[Opening PROVIDED RECORDS section]
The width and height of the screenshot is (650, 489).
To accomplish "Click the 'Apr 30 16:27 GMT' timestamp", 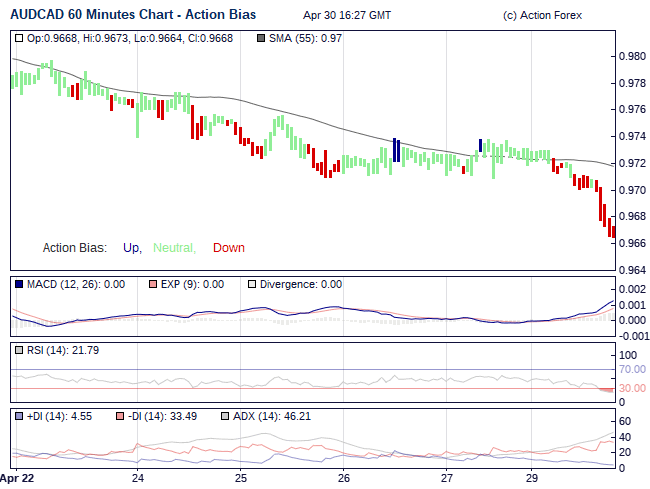I will [x=347, y=16].
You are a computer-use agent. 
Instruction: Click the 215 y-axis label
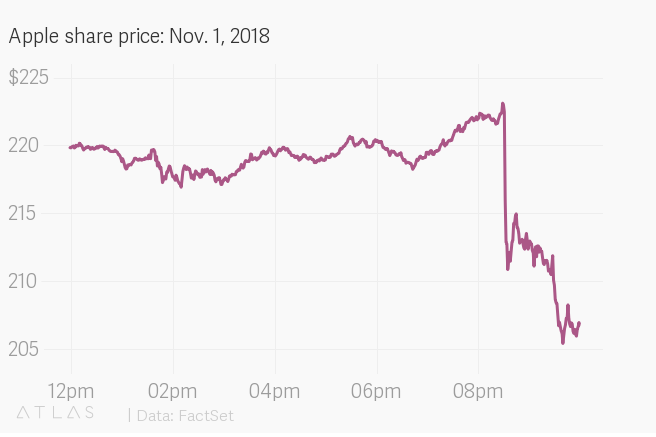pos(23,213)
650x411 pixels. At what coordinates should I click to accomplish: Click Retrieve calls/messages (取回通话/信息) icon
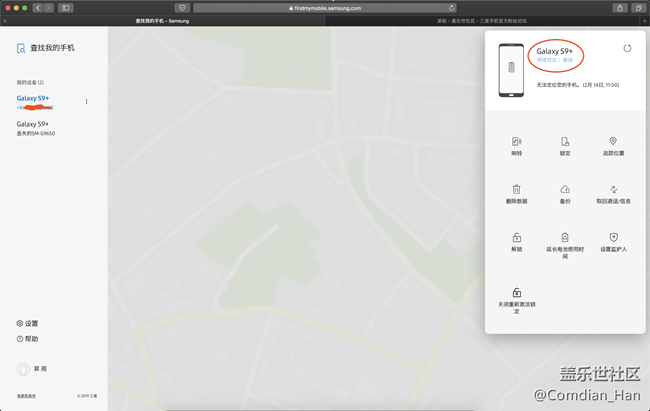(613, 189)
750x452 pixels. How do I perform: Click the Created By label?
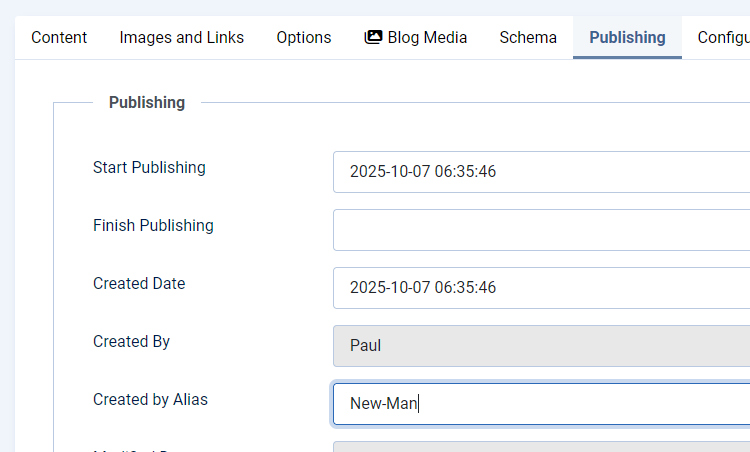pos(131,342)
[Closing PROVIDED RECORDS section]
● **WORK TO BE COMPLETED**: Reproduce exactly and only the lines from the one with "650x411 pixels. At" through the final line of the records above, inclusive. Pictures must be left out.

● **TASK SOLUTION**:
650x411 pixels. At what coordinates should I click to accomplish: Click Retrieve calls/messages (取回通话/信息) icon
(613, 189)
750x452 pixels. How do I perform: Click the Created By label?
pos(131,342)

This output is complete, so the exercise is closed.